В «Современнике» культивировали театр живого человеческого образа, но этот образ включал в себя и «шутки, свойственные театру». Одним из самых блистательных спектаклей «театрального направления» стал «Голый король», возникший в 1960 году.
Актеры «Современника» сыграли сказку Е. Шварца с отвагой канатоходцев, балансирующих над пропастью. Сказочный колорит не помешал им сохранить сходство министров, королей, официальных поэтов и придворных с совсем не сказочными советскими прототипами. Обвал смеха сопровождал спектакль, его ударные репризы и намеки. Когда Игорь Кваша (он играл Первого министра) «прямо, грубо, по-стариковски» резал Королю «правду-матку» о том, какой он, Король, мудрый и гениальный, то в этом был не только намек на нравы российского партийного двора, но нечто большее. Актер ухватывал тип советского выдвиженца и жополиза, того самого простого, цепкого малого «из низов», который стоял у каждого перед глазами.
В «Голом короле» открылось дарование Евгения Евстигнеева, одного из основных ефремовских спутников по всей его жизни. В сценических созданиях Евстигнеева и в самой его актерской технике свободно соединялись потрясающая житейская узнаваемость с легкой театральной игрой, доходящей иногда до трюка, почти циркового. В пьесе Шварца он впервые предъявил свои уникальные возможности. Играл он Короля-жениха, отказавшись живописать диктатора или тирана. Солнце и средоточие вселенной — в ев- стигнеевском варианте — было полным и абсолютным ничтожеством. Майя Туровская тогда писала: «Очень трудно играть ничто, от которого зависит все»27. Евстигнеев играл вот такое «ничто», каждое слово и даже каприз которого становились законом. О.Табаков, вспоминая Евстигнеева в той работе, уточнил: «Он попал на роль Короля и сразу занял то место, какое солнце занимает по отношению к другим планетам, вокруг него кружащимся. Он стал актерским солнцем нашего театра»28.

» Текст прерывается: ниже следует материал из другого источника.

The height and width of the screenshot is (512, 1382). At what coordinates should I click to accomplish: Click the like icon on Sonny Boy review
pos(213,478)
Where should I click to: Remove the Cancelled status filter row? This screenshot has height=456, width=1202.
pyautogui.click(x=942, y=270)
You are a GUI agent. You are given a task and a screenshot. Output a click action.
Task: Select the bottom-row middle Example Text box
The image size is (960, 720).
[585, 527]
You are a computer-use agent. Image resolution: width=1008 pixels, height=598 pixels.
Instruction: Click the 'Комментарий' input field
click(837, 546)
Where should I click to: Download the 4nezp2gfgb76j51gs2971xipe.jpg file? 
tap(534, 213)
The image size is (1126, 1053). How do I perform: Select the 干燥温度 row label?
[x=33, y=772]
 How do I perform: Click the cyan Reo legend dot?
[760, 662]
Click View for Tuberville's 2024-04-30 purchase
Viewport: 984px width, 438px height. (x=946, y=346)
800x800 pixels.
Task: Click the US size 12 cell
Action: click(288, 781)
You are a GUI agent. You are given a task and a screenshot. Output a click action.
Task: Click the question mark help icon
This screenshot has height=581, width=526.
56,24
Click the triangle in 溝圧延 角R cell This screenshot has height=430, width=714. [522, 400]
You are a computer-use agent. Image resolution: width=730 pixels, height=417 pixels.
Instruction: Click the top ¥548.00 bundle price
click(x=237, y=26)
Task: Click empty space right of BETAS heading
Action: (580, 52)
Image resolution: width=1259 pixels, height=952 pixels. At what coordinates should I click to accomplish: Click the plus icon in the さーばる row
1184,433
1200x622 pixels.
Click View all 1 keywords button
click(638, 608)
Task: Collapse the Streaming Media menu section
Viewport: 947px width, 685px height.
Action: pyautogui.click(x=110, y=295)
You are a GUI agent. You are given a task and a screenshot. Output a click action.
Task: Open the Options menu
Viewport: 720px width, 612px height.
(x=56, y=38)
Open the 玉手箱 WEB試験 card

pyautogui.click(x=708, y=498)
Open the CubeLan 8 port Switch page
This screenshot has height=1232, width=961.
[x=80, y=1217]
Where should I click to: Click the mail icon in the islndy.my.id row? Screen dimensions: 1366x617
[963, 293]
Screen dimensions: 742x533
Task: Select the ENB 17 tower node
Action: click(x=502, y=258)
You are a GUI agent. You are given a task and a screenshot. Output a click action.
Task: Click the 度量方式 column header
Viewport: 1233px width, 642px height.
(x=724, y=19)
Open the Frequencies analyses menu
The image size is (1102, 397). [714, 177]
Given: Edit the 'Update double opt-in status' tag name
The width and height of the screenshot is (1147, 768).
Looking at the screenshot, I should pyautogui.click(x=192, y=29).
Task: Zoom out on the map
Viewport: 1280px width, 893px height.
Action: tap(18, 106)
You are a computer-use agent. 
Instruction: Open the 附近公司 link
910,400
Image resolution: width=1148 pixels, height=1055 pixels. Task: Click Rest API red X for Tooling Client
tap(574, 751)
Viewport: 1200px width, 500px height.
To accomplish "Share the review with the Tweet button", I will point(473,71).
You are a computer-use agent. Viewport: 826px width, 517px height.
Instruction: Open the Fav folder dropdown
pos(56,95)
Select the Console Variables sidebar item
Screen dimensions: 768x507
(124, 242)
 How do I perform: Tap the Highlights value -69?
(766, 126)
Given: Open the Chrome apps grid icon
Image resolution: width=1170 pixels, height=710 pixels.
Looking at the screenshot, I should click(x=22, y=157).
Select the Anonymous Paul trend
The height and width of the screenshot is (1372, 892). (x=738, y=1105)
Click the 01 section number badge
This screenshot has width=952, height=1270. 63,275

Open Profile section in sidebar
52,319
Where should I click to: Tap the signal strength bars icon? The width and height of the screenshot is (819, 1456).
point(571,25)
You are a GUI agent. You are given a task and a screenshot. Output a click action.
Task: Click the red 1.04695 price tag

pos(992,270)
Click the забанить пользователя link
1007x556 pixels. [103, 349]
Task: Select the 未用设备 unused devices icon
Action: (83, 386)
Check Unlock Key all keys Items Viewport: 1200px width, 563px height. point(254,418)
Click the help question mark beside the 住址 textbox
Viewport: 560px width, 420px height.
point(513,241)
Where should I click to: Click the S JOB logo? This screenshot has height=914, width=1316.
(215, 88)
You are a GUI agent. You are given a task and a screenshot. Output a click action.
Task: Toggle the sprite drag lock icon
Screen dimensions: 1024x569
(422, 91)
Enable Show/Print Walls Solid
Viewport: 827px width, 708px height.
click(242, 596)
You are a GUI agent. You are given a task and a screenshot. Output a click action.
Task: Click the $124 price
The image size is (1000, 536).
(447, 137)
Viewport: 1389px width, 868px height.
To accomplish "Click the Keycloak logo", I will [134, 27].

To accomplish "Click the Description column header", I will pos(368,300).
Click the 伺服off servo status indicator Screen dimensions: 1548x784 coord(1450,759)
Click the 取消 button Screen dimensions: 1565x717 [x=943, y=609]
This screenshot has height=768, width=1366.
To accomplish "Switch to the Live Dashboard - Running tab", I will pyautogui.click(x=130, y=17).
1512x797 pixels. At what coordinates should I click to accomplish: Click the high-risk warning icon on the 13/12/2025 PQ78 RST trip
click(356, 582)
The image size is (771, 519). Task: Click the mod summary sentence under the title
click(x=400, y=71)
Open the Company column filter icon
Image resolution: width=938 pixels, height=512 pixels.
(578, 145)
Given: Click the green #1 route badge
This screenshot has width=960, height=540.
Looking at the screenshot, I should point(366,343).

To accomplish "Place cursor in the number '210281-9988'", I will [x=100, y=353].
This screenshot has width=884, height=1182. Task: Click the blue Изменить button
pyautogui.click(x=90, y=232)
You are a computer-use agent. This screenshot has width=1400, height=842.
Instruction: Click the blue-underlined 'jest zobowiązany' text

С течением времени сюжет спектакля оказался своего рода лакмусовой бумагой для проверки лояльности советских чиновников высшего ранга. Олег Ефремов рассказывал, что как только кто-нибудь из высших сфер заканчивал карьеру и падал вниз, первой его акцией в новой жизни было посещение спектакля «Голый король». Никита Хрущев (естественно, после октября 1964 года) тоже стал добросовестным зрителем сказки. И он от души смеялся над системой, которую пытался реформировать.